[gmx-developers] Checkpointing

Justin MacCallum jlmaccal at ucalgary.ca
Thu Jun 6 20:19:55 CEST 2002


Hi Erik,

> 
> This would indeed be nice to have, but we will probably have to
> implement it 'manually' on Linux - there is no OS support for
> checkpointing like on SGI or CRAY.

Yes I know.  That is unfortunate, but it should be possible to make a
script that invokes tpbconv to make a new tpr file from the trr file, etc.

> 
> One problem is that I don't think the MPI standard includes any way of
> sending signals to other nodes - we will have to intercept the signal on
> the node where we get it and do the communication ourselves.

Everything seems to work fine if you send the signal to one of the mdrun
processes.
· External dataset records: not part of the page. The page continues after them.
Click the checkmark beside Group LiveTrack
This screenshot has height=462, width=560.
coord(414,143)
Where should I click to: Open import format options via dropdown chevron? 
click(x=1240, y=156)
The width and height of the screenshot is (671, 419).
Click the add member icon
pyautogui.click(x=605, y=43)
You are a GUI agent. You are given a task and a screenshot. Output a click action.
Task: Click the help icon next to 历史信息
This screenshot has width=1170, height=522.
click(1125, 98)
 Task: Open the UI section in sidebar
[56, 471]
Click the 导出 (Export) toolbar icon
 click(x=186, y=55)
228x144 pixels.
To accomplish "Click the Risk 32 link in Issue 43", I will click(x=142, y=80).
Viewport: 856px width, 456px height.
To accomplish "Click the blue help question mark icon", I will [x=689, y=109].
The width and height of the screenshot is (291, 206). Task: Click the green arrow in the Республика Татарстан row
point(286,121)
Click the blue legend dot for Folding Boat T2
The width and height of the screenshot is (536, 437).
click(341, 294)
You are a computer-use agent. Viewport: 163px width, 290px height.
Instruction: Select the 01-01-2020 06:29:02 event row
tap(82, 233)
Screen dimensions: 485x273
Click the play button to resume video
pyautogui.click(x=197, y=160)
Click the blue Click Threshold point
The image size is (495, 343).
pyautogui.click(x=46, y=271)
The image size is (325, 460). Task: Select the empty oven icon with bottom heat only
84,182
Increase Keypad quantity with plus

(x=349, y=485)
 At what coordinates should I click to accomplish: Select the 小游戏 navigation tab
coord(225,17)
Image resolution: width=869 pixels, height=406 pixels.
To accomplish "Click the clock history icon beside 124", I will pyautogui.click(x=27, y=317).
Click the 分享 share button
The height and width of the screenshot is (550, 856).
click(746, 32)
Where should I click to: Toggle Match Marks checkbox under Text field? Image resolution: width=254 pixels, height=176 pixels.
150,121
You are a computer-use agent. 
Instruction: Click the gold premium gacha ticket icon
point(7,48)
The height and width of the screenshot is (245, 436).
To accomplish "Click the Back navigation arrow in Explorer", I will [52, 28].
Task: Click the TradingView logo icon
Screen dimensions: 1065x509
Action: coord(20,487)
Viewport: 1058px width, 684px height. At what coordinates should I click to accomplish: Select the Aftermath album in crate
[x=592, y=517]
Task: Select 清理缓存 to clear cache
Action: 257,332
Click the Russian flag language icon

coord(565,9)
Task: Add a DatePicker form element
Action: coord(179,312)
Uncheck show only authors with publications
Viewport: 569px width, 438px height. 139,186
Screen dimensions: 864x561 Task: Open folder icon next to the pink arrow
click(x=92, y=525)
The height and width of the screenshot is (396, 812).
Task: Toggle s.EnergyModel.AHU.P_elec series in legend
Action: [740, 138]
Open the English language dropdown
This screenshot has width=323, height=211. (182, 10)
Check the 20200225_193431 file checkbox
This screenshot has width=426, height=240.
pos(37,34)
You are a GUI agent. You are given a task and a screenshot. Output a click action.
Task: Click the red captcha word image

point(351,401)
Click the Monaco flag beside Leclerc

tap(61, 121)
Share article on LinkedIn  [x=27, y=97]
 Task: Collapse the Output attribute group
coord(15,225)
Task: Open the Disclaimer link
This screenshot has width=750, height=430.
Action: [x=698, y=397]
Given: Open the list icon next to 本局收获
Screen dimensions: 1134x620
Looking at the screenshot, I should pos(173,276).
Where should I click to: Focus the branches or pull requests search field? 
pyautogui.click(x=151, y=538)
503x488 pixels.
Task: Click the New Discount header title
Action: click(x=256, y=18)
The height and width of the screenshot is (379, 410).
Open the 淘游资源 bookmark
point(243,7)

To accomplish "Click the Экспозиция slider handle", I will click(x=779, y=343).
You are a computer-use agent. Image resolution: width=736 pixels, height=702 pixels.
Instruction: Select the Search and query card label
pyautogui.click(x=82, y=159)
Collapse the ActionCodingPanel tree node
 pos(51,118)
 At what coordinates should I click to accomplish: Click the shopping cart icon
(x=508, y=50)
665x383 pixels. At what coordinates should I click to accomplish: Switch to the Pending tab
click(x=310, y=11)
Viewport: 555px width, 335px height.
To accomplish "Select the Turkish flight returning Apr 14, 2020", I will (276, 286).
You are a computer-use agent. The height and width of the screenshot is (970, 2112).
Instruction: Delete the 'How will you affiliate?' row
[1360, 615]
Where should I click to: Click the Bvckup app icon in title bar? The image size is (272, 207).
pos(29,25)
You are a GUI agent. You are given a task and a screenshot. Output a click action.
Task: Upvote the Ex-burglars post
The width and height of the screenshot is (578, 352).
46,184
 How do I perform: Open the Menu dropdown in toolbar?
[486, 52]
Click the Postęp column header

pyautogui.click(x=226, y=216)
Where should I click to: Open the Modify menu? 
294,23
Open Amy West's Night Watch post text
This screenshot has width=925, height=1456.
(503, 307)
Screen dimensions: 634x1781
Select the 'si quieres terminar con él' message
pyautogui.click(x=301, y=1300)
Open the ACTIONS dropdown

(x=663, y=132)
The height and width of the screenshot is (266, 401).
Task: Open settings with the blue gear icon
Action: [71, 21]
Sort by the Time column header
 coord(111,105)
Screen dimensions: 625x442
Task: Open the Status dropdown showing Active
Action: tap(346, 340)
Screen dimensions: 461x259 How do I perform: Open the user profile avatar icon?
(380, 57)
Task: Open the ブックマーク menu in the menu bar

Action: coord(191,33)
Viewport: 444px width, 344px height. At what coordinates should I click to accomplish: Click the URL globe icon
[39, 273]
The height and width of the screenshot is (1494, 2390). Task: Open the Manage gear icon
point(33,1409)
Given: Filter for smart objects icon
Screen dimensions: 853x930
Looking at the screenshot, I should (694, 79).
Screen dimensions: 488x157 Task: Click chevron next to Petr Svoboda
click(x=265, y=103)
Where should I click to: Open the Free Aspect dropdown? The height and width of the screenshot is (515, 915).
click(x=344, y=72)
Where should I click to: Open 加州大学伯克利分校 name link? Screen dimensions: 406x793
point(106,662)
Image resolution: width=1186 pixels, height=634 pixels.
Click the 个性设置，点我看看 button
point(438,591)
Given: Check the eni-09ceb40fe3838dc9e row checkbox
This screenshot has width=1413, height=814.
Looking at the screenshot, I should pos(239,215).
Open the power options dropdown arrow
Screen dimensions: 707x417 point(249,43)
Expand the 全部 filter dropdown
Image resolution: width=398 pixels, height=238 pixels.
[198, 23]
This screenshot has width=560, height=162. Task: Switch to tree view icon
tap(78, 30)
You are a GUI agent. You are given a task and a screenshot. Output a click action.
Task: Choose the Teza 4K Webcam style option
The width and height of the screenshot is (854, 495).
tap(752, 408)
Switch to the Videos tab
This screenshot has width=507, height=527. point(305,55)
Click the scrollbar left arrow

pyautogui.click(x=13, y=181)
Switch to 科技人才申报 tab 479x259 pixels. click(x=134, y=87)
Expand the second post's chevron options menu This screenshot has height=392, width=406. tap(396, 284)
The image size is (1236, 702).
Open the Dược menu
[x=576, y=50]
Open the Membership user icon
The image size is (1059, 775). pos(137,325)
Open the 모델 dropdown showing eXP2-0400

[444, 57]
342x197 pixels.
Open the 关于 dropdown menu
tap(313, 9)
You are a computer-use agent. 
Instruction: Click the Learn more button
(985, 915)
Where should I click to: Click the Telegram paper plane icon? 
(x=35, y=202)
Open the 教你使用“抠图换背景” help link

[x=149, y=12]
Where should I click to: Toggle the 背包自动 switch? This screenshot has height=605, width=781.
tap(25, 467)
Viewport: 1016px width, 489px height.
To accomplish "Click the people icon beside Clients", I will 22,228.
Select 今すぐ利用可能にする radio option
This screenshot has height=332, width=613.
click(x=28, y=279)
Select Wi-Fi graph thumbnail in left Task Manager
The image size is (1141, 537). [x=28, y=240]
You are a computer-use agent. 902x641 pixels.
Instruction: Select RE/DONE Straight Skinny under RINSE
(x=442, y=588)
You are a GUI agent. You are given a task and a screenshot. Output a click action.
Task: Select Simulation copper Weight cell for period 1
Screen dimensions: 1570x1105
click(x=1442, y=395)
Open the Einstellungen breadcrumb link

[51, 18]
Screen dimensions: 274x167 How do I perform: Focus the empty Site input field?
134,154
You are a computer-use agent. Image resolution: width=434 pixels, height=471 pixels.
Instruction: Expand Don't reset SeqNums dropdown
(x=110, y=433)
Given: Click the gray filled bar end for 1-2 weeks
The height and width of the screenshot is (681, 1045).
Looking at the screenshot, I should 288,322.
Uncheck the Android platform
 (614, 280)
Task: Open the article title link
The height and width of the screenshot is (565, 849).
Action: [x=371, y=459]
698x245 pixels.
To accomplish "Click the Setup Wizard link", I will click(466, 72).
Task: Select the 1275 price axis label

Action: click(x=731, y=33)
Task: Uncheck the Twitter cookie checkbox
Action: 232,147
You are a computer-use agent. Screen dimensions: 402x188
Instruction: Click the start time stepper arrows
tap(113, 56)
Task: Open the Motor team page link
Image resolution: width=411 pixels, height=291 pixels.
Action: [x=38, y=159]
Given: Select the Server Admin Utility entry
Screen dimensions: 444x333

I think the problem is that PBS sends signals to the shell of
the job.  mpirun does not appear to send the signals on to mdrun. This
creates at least two problems:

1. Executing qdel kills mpirun, but leaves lamd and mpirun process happily
running. I guess I will have to find a good script to deal with this.

2. When PBS wants to checkpoint a job, USR1 does not get sent to the mdrun
processes, so they never checkpoint themselves.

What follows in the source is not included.